WHAT THIS TASK INVOLVES - Copy nothing but the lines below, from the one with "This screenshot has width=1366, height=636." through the one with "You are a GUI", exactly as written; no pictures should appear.

** INPUT FOR THIS TASK follows **

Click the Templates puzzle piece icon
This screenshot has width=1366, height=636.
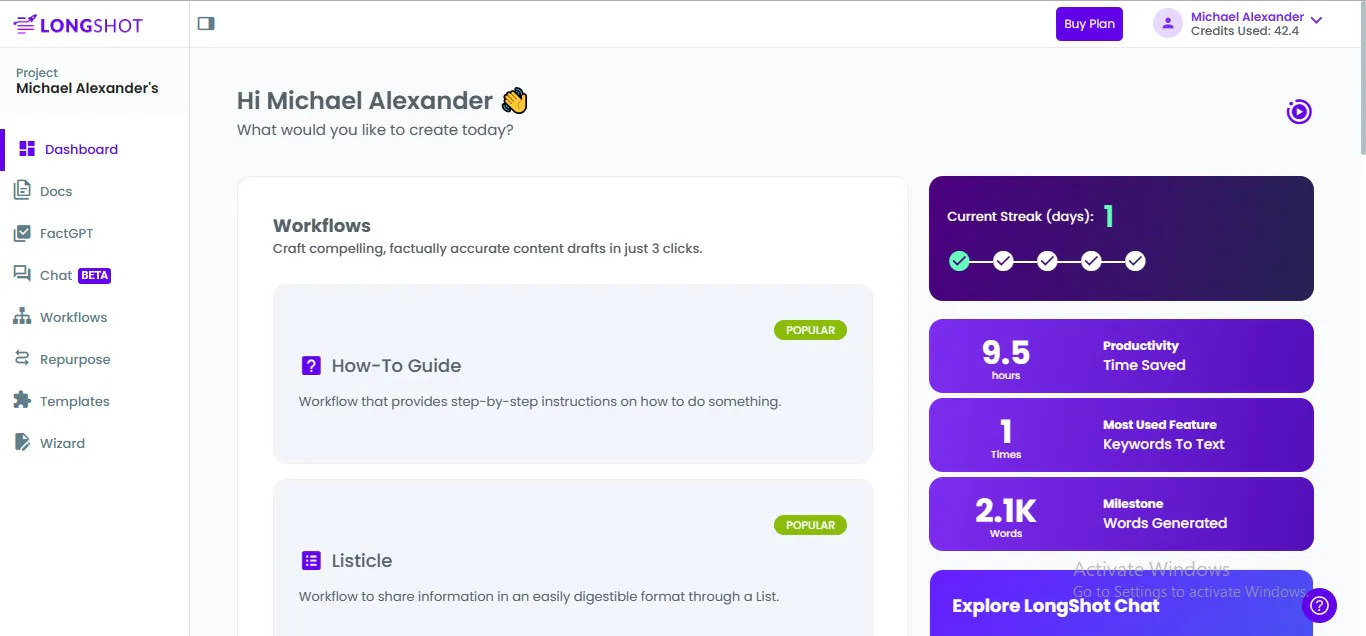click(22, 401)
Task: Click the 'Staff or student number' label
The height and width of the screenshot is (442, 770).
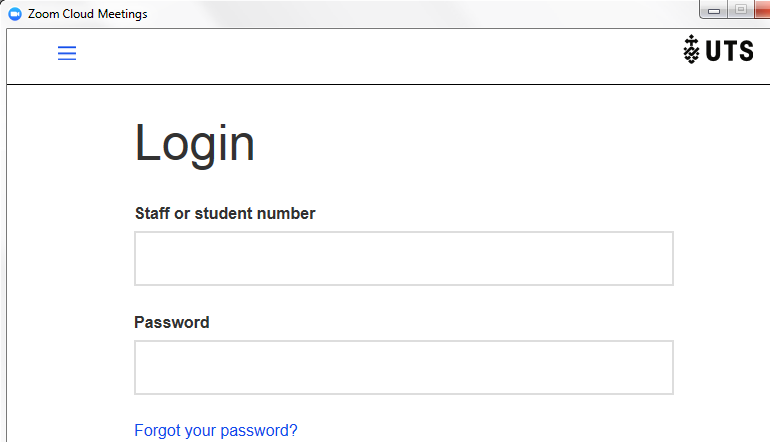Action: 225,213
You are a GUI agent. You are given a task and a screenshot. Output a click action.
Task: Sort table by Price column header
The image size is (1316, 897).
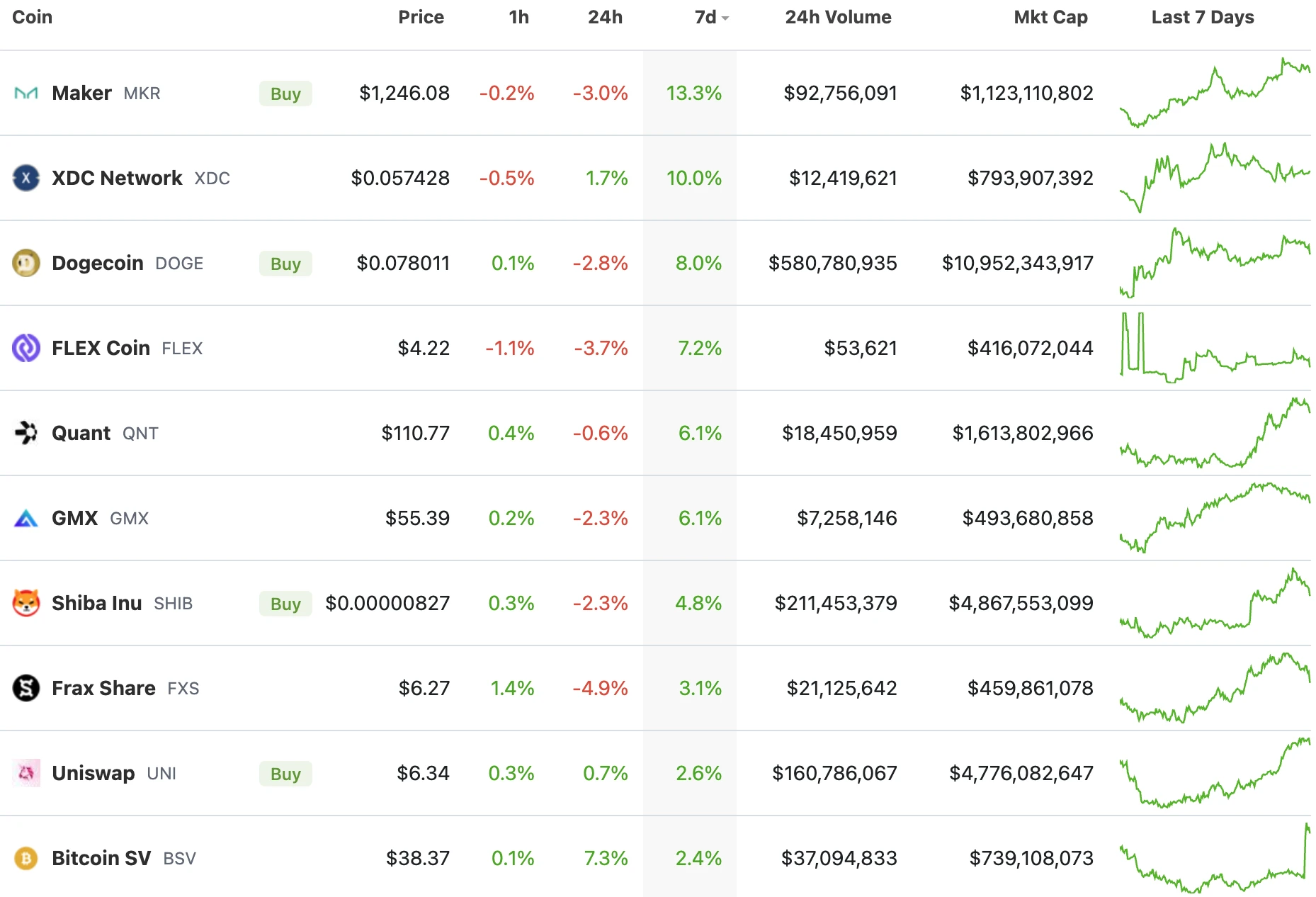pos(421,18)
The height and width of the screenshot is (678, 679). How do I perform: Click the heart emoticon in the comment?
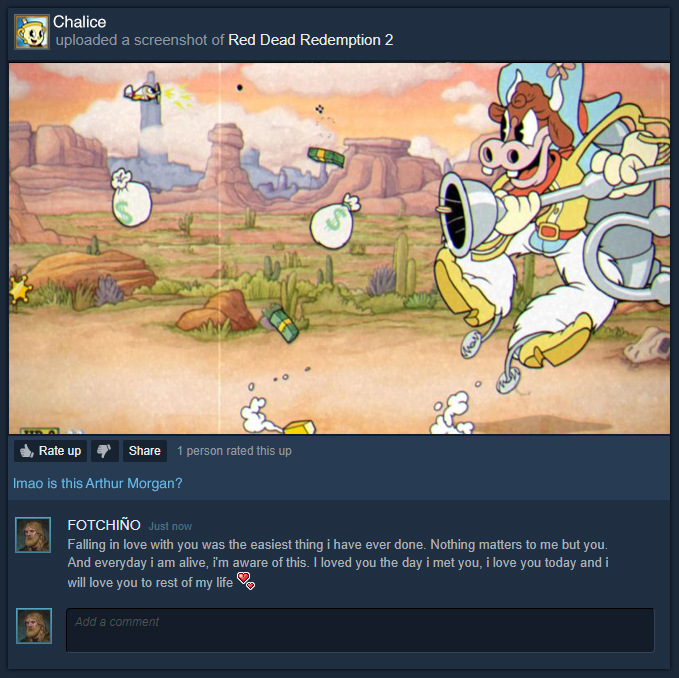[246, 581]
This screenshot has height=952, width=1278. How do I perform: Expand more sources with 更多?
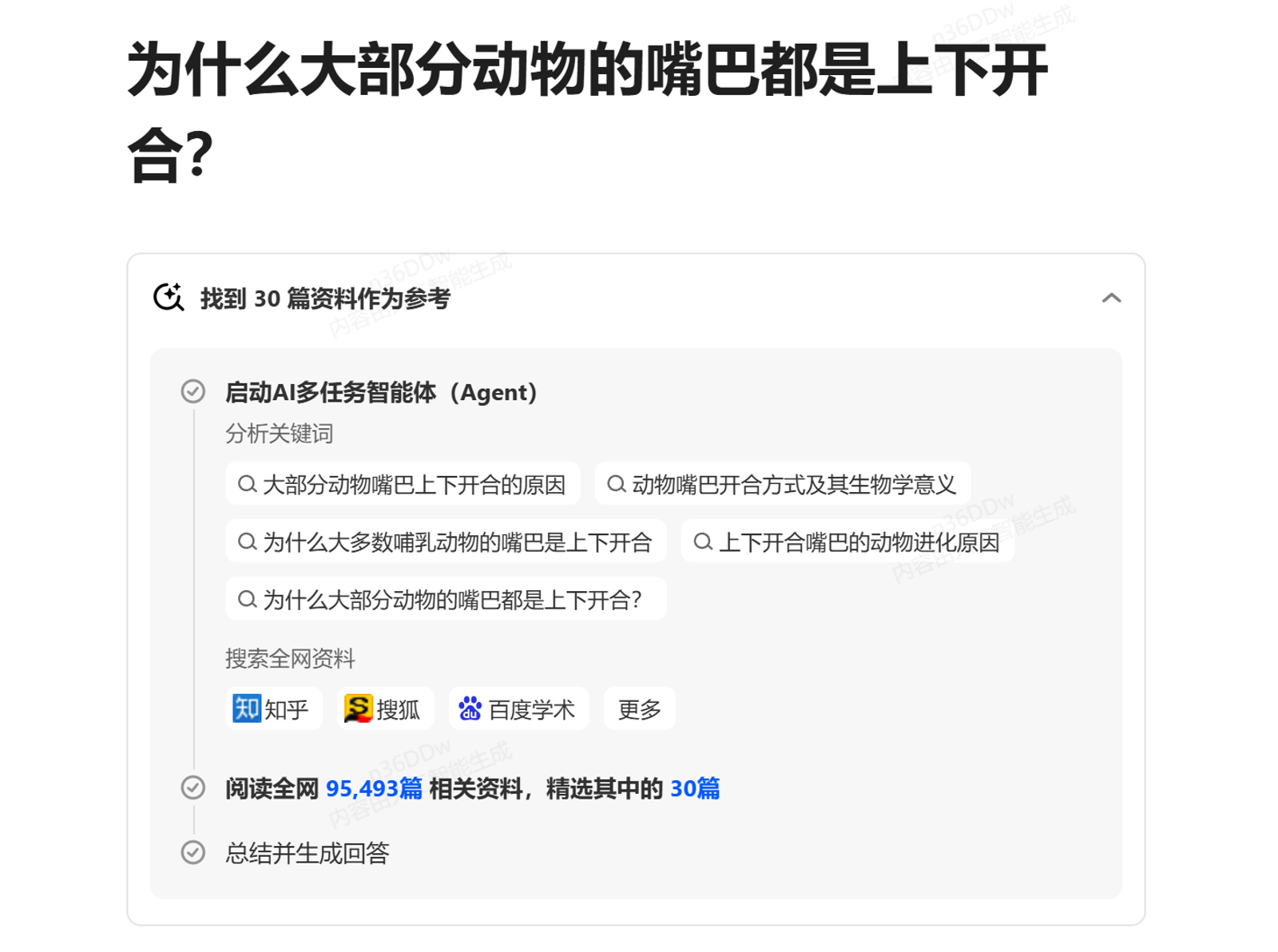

** End of INPUT FOR THIS TASK **

EXERCISE ANSWER -
This screenshot has width=1366, height=636.
click(22, 401)
Task: Click the 'Staff or student number' label
The height and width of the screenshot is (442, 770).
Action: 225,213
You are a GUI agent. You are given a task and a screenshot. Output a click action.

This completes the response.